- What the exercise asks: Please keep to the lines below from the one with "Informatie (1345, 728)" through the one with "For every named target in this 214×2576", and restate them word for word, ends included.

- Entries shown:

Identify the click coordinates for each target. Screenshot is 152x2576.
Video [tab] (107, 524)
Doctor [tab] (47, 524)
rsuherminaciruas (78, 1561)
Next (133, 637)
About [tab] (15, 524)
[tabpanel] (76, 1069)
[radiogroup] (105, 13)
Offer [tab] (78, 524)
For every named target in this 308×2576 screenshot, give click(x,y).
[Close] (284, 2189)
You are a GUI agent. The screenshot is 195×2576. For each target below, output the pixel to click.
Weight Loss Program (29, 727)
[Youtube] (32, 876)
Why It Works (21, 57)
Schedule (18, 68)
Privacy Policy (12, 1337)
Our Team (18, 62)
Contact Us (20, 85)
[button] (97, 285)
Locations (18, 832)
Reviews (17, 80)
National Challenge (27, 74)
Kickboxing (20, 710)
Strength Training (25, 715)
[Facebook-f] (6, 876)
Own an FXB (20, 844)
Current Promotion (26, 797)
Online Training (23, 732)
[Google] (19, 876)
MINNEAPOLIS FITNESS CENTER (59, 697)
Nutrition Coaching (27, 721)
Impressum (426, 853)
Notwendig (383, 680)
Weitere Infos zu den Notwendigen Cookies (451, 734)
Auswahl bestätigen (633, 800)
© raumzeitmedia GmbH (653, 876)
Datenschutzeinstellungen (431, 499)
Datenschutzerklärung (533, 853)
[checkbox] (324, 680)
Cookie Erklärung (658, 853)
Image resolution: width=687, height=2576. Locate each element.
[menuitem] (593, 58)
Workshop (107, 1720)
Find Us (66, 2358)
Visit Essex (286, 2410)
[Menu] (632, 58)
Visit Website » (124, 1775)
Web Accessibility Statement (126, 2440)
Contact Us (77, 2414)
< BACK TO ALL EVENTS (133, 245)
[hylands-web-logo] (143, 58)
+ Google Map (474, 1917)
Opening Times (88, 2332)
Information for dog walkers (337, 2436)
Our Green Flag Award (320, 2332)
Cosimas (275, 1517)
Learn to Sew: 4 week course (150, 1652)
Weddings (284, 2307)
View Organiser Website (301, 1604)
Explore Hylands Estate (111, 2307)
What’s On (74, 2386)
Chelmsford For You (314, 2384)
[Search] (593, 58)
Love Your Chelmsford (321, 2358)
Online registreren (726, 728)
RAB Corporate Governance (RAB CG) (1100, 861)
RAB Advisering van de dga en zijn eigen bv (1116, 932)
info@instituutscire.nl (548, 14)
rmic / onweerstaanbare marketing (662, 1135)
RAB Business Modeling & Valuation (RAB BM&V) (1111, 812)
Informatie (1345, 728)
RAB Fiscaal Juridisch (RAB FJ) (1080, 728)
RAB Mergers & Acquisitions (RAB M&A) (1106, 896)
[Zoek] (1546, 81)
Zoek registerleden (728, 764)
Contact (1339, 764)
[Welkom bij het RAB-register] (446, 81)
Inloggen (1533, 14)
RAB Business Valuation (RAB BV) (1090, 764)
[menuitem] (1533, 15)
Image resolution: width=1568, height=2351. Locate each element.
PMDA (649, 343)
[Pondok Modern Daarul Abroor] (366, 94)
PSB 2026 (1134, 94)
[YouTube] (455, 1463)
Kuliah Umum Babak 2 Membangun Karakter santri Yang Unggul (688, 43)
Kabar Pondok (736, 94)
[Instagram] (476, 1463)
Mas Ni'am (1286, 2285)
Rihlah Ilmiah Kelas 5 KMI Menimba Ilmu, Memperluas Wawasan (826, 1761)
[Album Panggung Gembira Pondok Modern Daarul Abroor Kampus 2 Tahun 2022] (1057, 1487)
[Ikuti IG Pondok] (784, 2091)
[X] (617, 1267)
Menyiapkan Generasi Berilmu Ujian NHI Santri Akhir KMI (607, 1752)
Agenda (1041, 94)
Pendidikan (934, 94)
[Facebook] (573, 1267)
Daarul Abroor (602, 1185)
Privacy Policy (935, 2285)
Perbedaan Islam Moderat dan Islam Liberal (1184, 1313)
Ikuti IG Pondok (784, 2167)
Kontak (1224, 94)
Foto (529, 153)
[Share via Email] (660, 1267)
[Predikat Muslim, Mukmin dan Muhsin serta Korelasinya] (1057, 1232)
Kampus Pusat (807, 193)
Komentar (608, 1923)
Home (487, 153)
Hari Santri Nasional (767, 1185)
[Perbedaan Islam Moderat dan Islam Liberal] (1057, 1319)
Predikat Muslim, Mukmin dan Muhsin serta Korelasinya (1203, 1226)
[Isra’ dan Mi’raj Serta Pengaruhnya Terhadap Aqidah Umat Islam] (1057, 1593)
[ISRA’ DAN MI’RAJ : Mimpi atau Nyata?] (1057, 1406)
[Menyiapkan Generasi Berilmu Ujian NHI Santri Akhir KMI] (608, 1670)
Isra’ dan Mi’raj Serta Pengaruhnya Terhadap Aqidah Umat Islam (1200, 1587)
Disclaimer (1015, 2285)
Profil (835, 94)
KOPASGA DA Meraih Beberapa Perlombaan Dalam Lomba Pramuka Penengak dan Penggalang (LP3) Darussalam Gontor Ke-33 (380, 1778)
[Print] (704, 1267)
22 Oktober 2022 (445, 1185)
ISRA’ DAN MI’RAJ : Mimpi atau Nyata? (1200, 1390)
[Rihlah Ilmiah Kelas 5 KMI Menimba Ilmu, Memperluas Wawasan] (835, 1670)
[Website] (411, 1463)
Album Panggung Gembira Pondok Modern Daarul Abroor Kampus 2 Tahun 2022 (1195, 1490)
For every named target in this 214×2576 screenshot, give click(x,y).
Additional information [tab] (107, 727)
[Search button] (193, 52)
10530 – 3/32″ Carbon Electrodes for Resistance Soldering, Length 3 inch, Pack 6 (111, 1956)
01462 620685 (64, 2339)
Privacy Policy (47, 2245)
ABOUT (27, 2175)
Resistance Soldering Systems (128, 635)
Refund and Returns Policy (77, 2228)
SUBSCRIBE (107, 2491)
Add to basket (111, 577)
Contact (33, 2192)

- Answer to the problem:
Informatie (1345, 728)
RAB Fiscaal Juridisch (RAB FJ) (1080, 728)
RAB Mergers & Acquisitions (RAB M&A) (1106, 896)
[Zoek] (1546, 81)
Zoek registerleden (728, 764)
Contact (1339, 764)
[Welkom bij het RAB-register] (446, 81)
Inloggen (1533, 14)
RAB Business Valuation (RAB BV) (1090, 764)
[menuitem] (1533, 15)
Image resolution: width=1568, height=2351. Locate each element.
PMDA (649, 343)
[Pondok Modern Daarul Abroor] (366, 94)
PSB 2026 (1134, 94)
[YouTube] (455, 1463)
Kuliah Umum Babak 2 Membangun Karakter santri Yang Unggul (688, 43)
Kabar Pondok (736, 94)
[Instagram] (476, 1463)
Mas Ni'am (1286, 2285)
Rihlah Ilmiah Kelas 5 KMI Menimba Ilmu, Memperluas Wawasan (826, 1761)
[Album Panggung Gembira Pondok Modern Daarul Abroor Kampus 2 Tahun 2022] (1057, 1487)
[Ikuti IG Pondok] (784, 2091)
[X] (617, 1267)
Menyiapkan Generasi Berilmu Ujian NHI Santri Akhir KMI (607, 1752)
Agenda (1041, 94)
Pendidikan (934, 94)
[Facebook] (573, 1267)
Daarul Abroor (602, 1185)
Privacy Policy (935, 2285)
Perbedaan Islam Moderat dan Islam Liberal (1184, 1313)
Ikuti IG Pondok (784, 2167)
Kontak (1224, 94)
Foto (529, 153)
[Share via Email] (660, 1267)
[Predikat Muslim, Mukmin dan Muhsin serta Korelasinya] (1057, 1232)
Kampus Pusat (807, 193)
Komentar (608, 1923)
Home (487, 153)
Hari Santri Nasional (767, 1185)
[Perbedaan Islam Moderat dan Islam Liberal] (1057, 1319)
Predikat Muslim, Mukmin dan Muhsin serta Korelasinya (1203, 1226)
[Isra’ dan Mi’raj Serta Pengaruhnya Terhadap Aqidah Umat Islam] (1057, 1593)
[ISRA’ DAN MI’RAJ : Mimpi atau Nyata?] (1057, 1406)
[Menyiapkan Generasi Berilmu Ujian NHI Santri Akhir KMI] (608, 1670)
Isra’ dan Mi’raj Serta Pengaruhnya Terhadap Aqidah Umat Islam (1200, 1587)
Disclaimer (1015, 2285)
Profil (835, 94)
KOPASGA DA Meraih Beberapa Perlombaan Dalam Lomba Pramuka Penengak dan Penggalang (LP3) Darussalam Gontor Ke-33 (380, 1778)
[Print] (704, 1267)
22 Oktober 2022 (445, 1185)
ISRA’ DAN MI’RAJ : Mimpi atau Nyata? (1200, 1390)
[Rihlah Ilmiah Kelas 5 KMI Menimba Ilmu, Memperluas Wawasan] (835, 1670)
[Website] (411, 1463)
Album Panggung Gembira Pondok Modern Daarul Abroor Kampus 2 Tahun 2022 (1195, 1490)
For every named target in this 214×2576 screenshot, give click(x,y).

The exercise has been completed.